Stored items from a collection
=======

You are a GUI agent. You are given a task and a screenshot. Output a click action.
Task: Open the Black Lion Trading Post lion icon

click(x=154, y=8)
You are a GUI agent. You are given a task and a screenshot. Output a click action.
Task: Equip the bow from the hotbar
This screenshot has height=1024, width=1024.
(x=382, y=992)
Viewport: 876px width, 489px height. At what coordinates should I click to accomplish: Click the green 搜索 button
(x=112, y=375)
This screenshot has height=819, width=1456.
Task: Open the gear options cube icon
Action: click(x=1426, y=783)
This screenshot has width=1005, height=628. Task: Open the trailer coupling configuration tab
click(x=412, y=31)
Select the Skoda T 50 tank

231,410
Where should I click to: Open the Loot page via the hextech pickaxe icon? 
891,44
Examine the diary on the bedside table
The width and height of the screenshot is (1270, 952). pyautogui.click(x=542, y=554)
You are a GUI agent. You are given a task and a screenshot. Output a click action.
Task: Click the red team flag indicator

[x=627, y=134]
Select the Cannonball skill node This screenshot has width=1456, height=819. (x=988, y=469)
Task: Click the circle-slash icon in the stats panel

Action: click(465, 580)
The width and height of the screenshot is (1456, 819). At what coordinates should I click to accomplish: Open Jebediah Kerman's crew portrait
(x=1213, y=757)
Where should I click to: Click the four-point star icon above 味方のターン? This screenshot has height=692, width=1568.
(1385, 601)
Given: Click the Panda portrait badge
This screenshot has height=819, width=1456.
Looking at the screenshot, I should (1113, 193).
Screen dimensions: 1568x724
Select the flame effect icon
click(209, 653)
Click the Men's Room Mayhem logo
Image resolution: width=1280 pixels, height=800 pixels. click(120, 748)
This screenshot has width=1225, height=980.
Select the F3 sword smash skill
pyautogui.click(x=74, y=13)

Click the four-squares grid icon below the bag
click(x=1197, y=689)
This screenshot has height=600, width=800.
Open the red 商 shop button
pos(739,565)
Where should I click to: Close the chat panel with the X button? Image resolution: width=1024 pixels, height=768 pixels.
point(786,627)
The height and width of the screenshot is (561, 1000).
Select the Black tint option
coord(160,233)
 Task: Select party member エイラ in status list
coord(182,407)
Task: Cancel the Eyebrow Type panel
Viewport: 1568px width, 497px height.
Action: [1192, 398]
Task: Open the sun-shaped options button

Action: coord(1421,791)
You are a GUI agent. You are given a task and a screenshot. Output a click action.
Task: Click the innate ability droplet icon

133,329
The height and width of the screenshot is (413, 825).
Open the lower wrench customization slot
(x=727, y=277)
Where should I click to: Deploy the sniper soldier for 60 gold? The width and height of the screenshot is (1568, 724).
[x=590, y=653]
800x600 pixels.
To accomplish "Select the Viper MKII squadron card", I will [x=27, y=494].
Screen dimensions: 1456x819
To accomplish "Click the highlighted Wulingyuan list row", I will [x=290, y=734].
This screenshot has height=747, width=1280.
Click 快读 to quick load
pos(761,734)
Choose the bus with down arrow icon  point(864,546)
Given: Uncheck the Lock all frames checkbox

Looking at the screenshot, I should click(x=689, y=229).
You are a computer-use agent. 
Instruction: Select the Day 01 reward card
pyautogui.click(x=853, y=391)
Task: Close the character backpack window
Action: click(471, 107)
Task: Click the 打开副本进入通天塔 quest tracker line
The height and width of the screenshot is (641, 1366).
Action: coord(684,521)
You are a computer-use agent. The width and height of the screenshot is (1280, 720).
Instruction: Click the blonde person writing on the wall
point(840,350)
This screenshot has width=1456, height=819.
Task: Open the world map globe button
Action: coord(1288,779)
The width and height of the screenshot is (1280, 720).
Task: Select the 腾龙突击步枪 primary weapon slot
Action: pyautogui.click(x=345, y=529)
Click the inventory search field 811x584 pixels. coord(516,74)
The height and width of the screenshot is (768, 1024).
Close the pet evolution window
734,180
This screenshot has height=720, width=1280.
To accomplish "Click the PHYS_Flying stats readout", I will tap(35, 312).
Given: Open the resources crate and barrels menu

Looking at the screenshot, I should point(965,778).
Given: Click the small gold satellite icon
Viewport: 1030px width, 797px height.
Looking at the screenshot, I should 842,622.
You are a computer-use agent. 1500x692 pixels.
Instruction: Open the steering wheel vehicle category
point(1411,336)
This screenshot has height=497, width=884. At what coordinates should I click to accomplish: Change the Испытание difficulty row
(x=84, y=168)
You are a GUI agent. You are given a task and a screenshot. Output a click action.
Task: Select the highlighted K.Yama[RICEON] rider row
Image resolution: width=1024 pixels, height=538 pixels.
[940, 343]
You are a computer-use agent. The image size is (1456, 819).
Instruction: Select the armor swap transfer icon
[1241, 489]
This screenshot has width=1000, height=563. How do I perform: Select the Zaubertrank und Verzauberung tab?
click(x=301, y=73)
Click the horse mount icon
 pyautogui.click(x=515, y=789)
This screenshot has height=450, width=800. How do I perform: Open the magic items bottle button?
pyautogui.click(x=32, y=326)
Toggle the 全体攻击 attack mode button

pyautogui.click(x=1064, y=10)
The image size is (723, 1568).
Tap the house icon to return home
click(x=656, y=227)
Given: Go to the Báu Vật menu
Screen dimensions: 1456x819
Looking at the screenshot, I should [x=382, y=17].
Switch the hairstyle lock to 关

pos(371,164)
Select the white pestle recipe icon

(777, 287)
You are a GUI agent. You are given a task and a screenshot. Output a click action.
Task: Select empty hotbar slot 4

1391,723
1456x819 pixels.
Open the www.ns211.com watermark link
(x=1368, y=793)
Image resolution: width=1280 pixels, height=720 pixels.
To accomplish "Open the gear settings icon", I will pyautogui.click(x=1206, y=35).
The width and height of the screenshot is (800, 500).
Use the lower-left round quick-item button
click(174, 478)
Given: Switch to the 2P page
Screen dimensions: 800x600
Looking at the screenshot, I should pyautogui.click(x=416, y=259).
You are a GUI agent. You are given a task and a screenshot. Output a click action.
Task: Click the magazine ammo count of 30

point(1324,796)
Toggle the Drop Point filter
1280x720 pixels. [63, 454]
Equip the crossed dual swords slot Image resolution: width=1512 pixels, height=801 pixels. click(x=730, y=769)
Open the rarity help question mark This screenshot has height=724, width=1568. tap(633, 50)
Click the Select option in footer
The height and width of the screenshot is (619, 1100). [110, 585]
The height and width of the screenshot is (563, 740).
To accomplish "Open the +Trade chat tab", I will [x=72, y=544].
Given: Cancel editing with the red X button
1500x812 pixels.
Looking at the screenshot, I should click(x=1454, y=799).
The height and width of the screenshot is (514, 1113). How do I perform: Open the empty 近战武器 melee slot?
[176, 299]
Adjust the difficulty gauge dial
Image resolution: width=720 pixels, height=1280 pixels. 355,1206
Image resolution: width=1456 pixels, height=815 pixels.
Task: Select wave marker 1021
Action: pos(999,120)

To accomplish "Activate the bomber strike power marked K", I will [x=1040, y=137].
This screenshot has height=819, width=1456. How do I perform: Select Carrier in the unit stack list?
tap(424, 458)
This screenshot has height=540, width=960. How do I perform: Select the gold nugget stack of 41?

=======

What the task asks
Reproduce all of the records above line for line, with no changes.

Output
You are a GUI agent. You are given a task and a screenshot. Output a click action.
Task: Open the Black Lion Trading Post lion icon

click(x=154, y=8)
You are a GUI agent. You are given a task and a screenshot. Output a click action.
Task: Equip the bow from the hotbar
This screenshot has height=1024, width=1024.
(x=382, y=992)
Viewport: 876px width, 489px height. At what coordinates should I click to accomplish: Click the green 搜索 button
(x=112, y=375)
This screenshot has height=819, width=1456.
Task: Open the gear options cube icon
Action: click(x=1426, y=783)
This screenshot has width=1005, height=628. Task: Open the trailer coupling configuration tab
click(x=412, y=31)
Select the Skoda T 50 tank

231,410
Where should I click to: Open the Loot page via the hextech pickaxe icon? 
891,44
Examine the diary on the bedside table
The width and height of the screenshot is (1270, 952). pyautogui.click(x=542, y=554)
You are a GUI agent. You are given a task and a screenshot. Output a click action.
Task: Click the red team flag indicator

[x=627, y=134]
Select the Cannonball skill node This screenshot has width=1456, height=819. (x=988, y=469)
Task: Click the circle-slash icon in the stats panel

Action: click(465, 580)
The width and height of the screenshot is (1456, 819). At what coordinates should I click to accomplish: Open Jebediah Kerman's crew portrait
(x=1213, y=757)
Where should I click to: Click the four-point star icon above 味方のターン? This screenshot has height=692, width=1568.
(1385, 601)
Given: Click the Panda portrait badge
This screenshot has height=819, width=1456.
Looking at the screenshot, I should (1113, 193).
Screen dimensions: 1568x724
Select the flame effect icon
click(209, 653)
Click the Men's Room Mayhem logo
Image resolution: width=1280 pixels, height=800 pixels. click(120, 748)
This screenshot has width=1225, height=980.
Select the F3 sword smash skill
pyautogui.click(x=74, y=13)

Click the four-squares grid icon below the bag
click(x=1197, y=689)
This screenshot has height=600, width=800.
Open the red 商 shop button
pos(739,565)
Where should I click to: Close the chat panel with the X button? Image resolution: width=1024 pixels, height=768 pixels.
point(786,627)
The height and width of the screenshot is (561, 1000).
Select the Black tint option
coord(160,233)
 Task: Select party member エイラ in status list
coord(182,407)
Task: Cancel the Eyebrow Type panel
Viewport: 1568px width, 497px height.
Action: [1192, 398]
Task: Open the sun-shaped options button

Action: coord(1421,791)
You are a GUI agent. You are given a task and a screenshot. Output a click action.
Task: Click the innate ability droplet icon

133,329
The height and width of the screenshot is (413, 825).
Open the lower wrench customization slot
(x=727, y=277)
Where should I click to: Deploy the sniper soldier for 60 gold? The width and height of the screenshot is (1568, 724).
[x=590, y=653]
800x600 pixels.
To accomplish "Select the Viper MKII squadron card", I will [x=27, y=494].
Screen dimensions: 1456x819
To accomplish "Click the highlighted Wulingyuan list row", I will [x=290, y=734].
This screenshot has height=747, width=1280.
Click 快读 to quick load
pos(761,734)
Choose the bus with down arrow icon  point(864,546)
Given: Uncheck the Lock all frames checkbox

Looking at the screenshot, I should click(x=689, y=229).
You are a computer-use agent. 
Instruction: Select the Day 01 reward card
pyautogui.click(x=853, y=391)
Task: Close the character backpack window
Action: click(471, 107)
Task: Click the 打开副本进入通天塔 quest tracker line
The height and width of the screenshot is (641, 1366).
Action: coord(684,521)
You are a computer-use agent. The width and height of the screenshot is (1280, 720).
Instruction: Click the blonde person writing on the wall
point(840,350)
This screenshot has width=1456, height=819.
Task: Open the world map globe button
Action: coord(1288,779)
The width and height of the screenshot is (1280, 720).
Task: Select the 腾龙突击步枪 primary weapon slot
Action: pyautogui.click(x=345, y=529)
Click the inventory search field 811x584 pixels. coord(516,74)
The height and width of the screenshot is (768, 1024).
Close the pet evolution window
734,180
This screenshot has height=720, width=1280.
To accomplish "Click the PHYS_Flying stats readout", I will tap(35, 312).
Given: Open the resources crate and barrels menu

Looking at the screenshot, I should point(965,778).
Given: Click the small gold satellite icon
Viewport: 1030px width, 797px height.
Looking at the screenshot, I should 842,622.
You are a computer-use agent. 1500x692 pixels.
Instruction: Open the steering wheel vehicle category
point(1411,336)
This screenshot has height=497, width=884. At what coordinates should I click to accomplish: Change the Испытание difficulty row
(x=84, y=168)
You are a GUI agent. You are given a task and a screenshot. Output a click action.
Task: Select the highlighted K.Yama[RICEON] rider row
Image resolution: width=1024 pixels, height=538 pixels.
[940, 343]
You are a computer-use agent. The image size is (1456, 819).
Instruction: Select the armor swap transfer icon
[1241, 489]
This screenshot has width=1000, height=563. How do I perform: Select the Zaubertrank und Verzauberung tab?
click(x=301, y=73)
Click the horse mount icon
 pyautogui.click(x=515, y=789)
This screenshot has height=450, width=800. How do I perform: Open the magic items bottle button?
pyautogui.click(x=32, y=326)
Toggle the 全体攻击 attack mode button

pyautogui.click(x=1064, y=10)
The image size is (723, 1568).
Tap the house icon to return home
click(x=656, y=227)
Given: Go to the Báu Vật menu
Screen dimensions: 1456x819
Looking at the screenshot, I should [x=382, y=17].
Switch the hairstyle lock to 关

pos(371,164)
Select the white pestle recipe icon

(777, 287)
You are a GUI agent. You are given a task and a screenshot. Output a click action.
Task: Select empty hotbar slot 4

1391,723
1456x819 pixels.
Open the www.ns211.com watermark link
(x=1368, y=793)
Image resolution: width=1280 pixels, height=720 pixels.
To accomplish "Open the gear settings icon", I will pyautogui.click(x=1206, y=35).
The width and height of the screenshot is (800, 500).
Use the lower-left round quick-item button
click(174, 478)
Given: Switch to the 2P page
Screen dimensions: 800x600
Looking at the screenshot, I should pyautogui.click(x=416, y=259).
You are a GUI agent. You are given a task and a screenshot. Output a click action.
Task: Click the magazine ammo count of 30

point(1324,796)
Toggle the Drop Point filter
1280x720 pixels. [63, 454]
Equip the crossed dual swords slot Image resolution: width=1512 pixels, height=801 pixels. click(x=730, y=769)
Open the rarity help question mark This screenshot has height=724, width=1568. tap(633, 50)
Click the Select option in footer
The height and width of the screenshot is (619, 1100). [110, 585]
The height and width of the screenshot is (563, 740).
To accomplish "Open the +Trade chat tab", I will [x=72, y=544].
Given: Cancel editing with the red X button
1500x812 pixels.
Looking at the screenshot, I should click(x=1454, y=799).
The height and width of the screenshot is (514, 1113). How do I perform: Open the empty 近战武器 melee slot?
[176, 299]
Adjust the difficulty gauge dial
Image resolution: width=720 pixels, height=1280 pixels. 355,1206
Image resolution: width=1456 pixels, height=815 pixels.
Task: Select wave marker 1021
Action: pos(999,120)

To accomplish "Activate the bomber strike power marked K", I will [x=1040, y=137].
This screenshot has height=819, width=1456. How do I perform: Select Carrier in the unit stack list?
tap(424, 458)
This screenshot has height=540, width=960. How do I perform: Select the gold nugget stack of 41?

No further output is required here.